For instance, a study found that those who refused to answer a survey on AIDS tended to be "older, attend church more often, are less likely to believe in the confidentiality of surveys, and have lower sexual self disclosure." It may occur due to several factors as outlined in Deming (1990).

Non-response bias can be a problem in longitudinal research due to attrition during the study.

Example 
If one selects a sample of 1000 managers in a field and polls them about their workload, the managers with a high workload may not answer the survey because they do not have enough time to answer it, and/or those with a low workload may decline to respond for fear that their supervisors or colleagues will perceive them as surplus employees (either immediately, if the survey is non-anonymous, or in the future, should their anonymity be compromised). Therefore, non-response bias may make the measured value for the workload too low, too high, or, if the effects of the above biases happen to offset each other, "right for the wrong reasons."  For a simple example of this effect, consider a survey that includes, "Agree or disagree: I have enough time in my day to complete a survey."

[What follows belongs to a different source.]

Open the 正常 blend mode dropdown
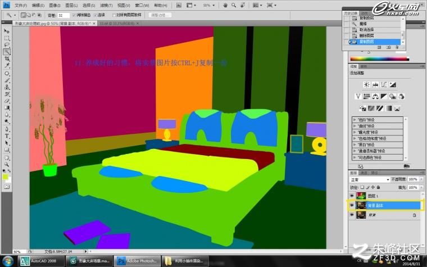The height and width of the screenshot is (267, 427). point(370,179)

In the 1936 U.S. presidential election, The Literary Digest mailed out 10 million questionnaires, of which 2.4 million were returned.  Based on these, they predicted that Republican Alf Landon would win with 370 of 531 electoral votes, whereas he only got eight.   Research published in 1976 and 1988 concluded that non-response bias was the primary source of this error, although their sampling frame was also quite different from the vast majority of voters.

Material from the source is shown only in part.